Posted by sagenz : 1/15/2005 07:52:00 AM

Of course you need other generation methods in your mix - that's not in dispute. No-one is suggesting a hundred percent (or even fifty percent) reliance on wind. But what they are saying is that it is going to be an extremely valuable part of our mix, and the basis of a serious shift to a greener generation mix on average.

As for wind not being on-demand, of course it's not - but when it is steady enough to be almost as productive as a hydro installation, it matters a lot less. We have a large amount of on-demand generation already, and increasing the proportion generated by wind allows it to be used more effectively. In particular, every GWh generated from a wind-farm is one that our dams can save and use later. Given our lack of hydro storage capacity and recent dry-year problems, I would think that the advantages of this would be obvious.
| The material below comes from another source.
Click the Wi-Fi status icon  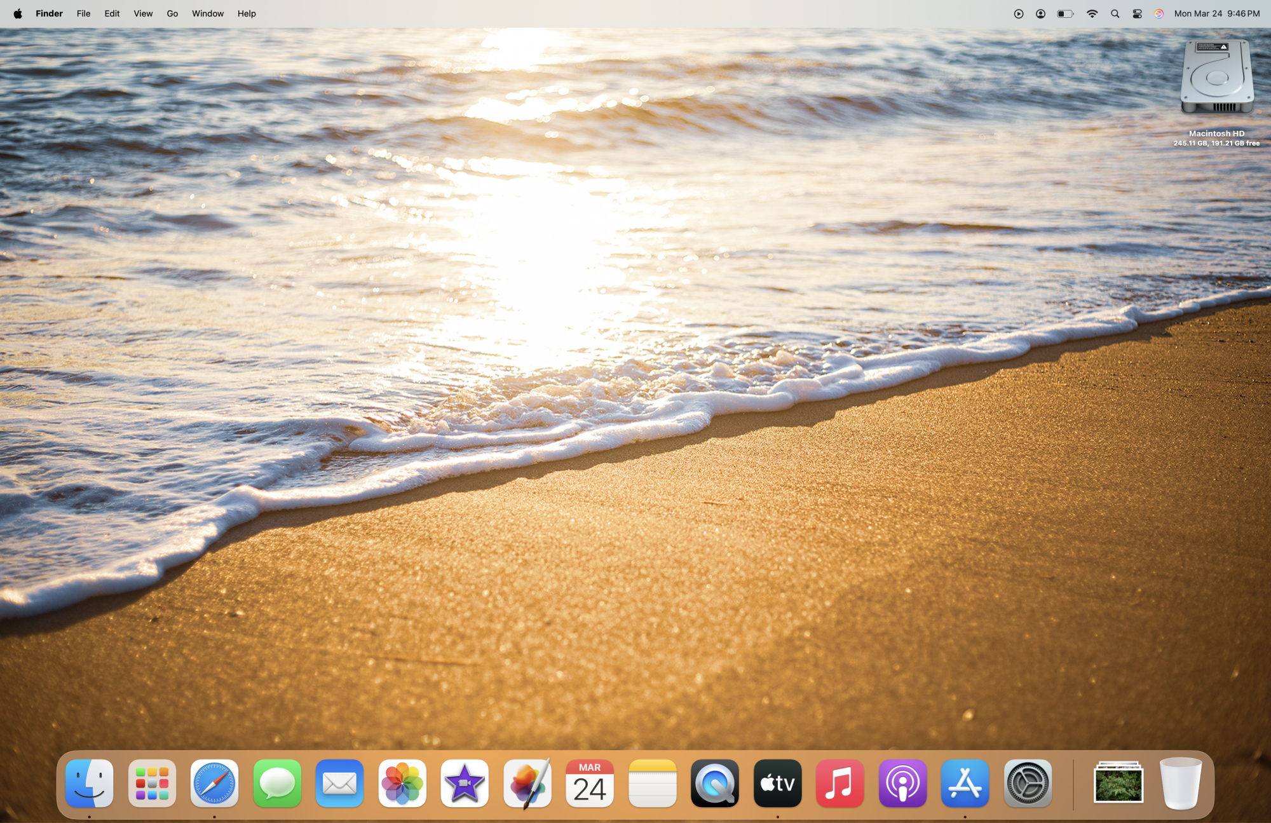click(1092, 13)
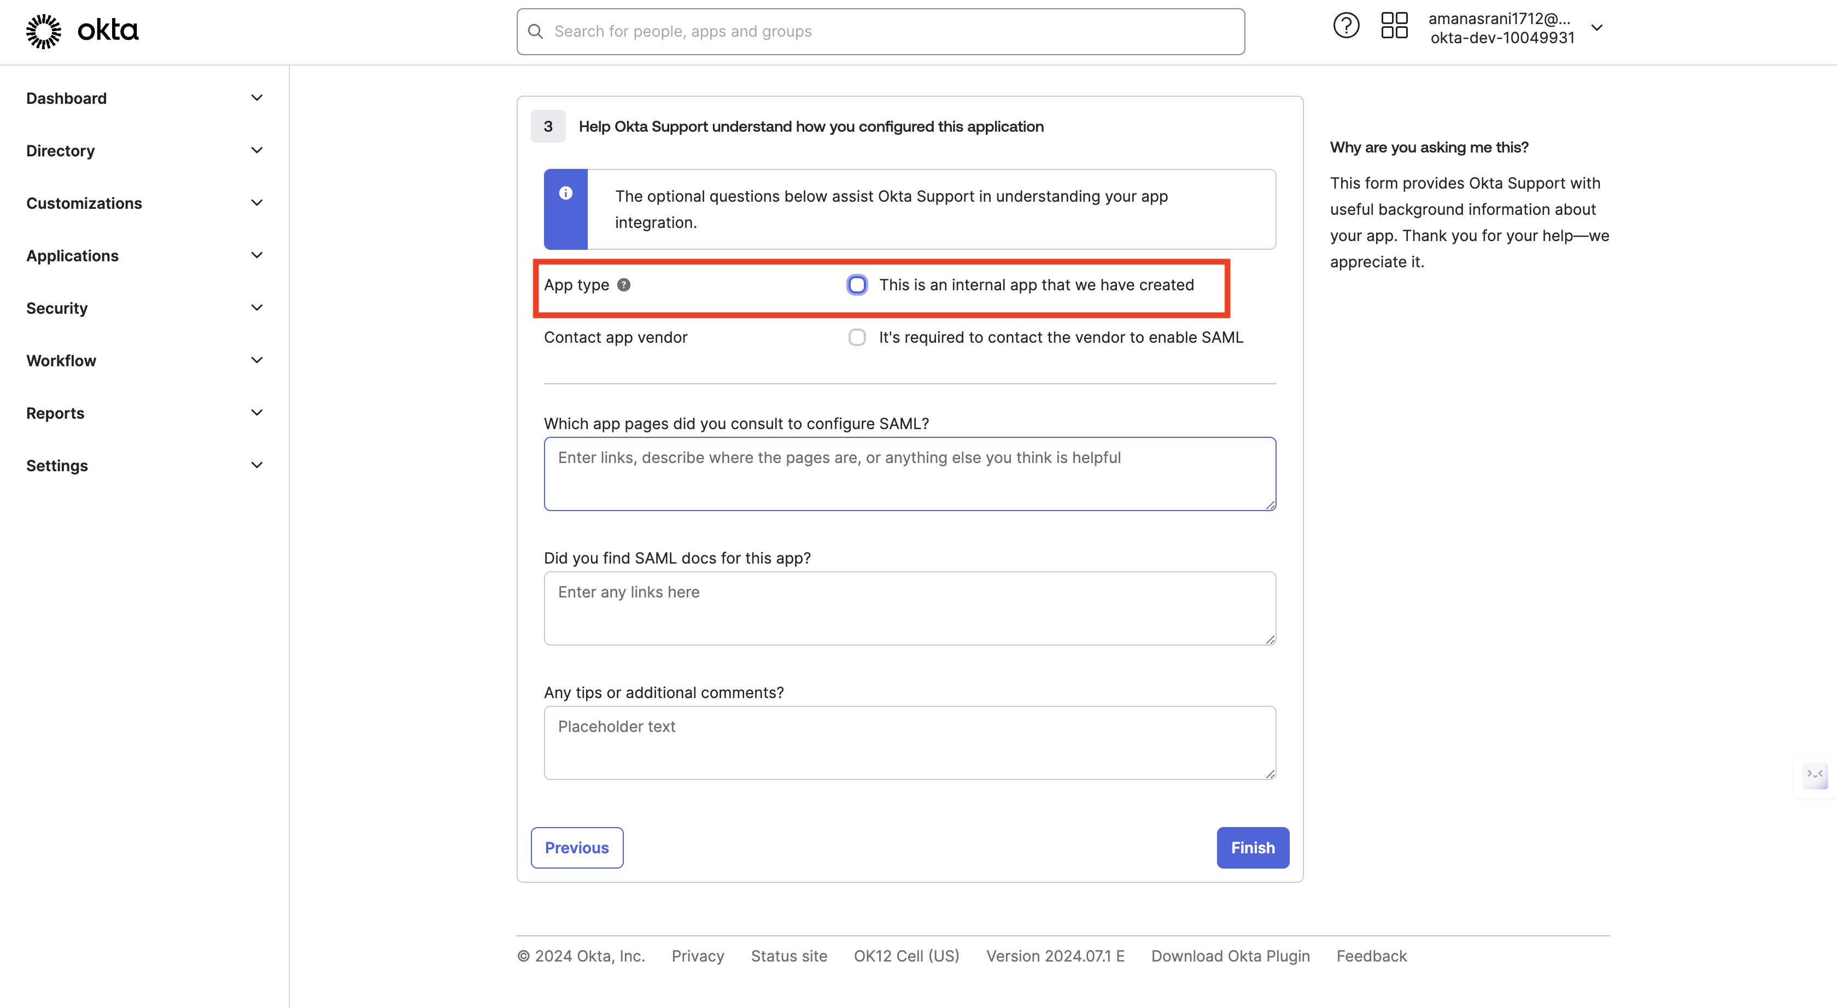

(It is also gas or coal you don't have to burn - but if you're in a "take or pay" situation, then that's no advantage whatsoever, which explains Contact's disinterest. With such a heavy investment in gas, building windfarms (or any form of non-thermal generation) would simply cost them money...)

With regards to the RMA, the process isn't stacked, and wind farms have to leap the same hurdles as any other project. The difference is precisely due to the democracy you claim is absent: fewer people object, and those that do don't object strongly enough to turn it into the sort of drawn-out shitfight we saw over Aqua. As an example of this public support, 90% of the submissions on the Mossburn project were in favour. Is it any wonder then that the consent hearings are resolved quickly?

There have also been fewer challenges in the environment court. I know of only one successful wind-farm application which has been appealed, and that was Windflow's test turbine near Christchurch; it was successfully resolved without having to go to a hearing.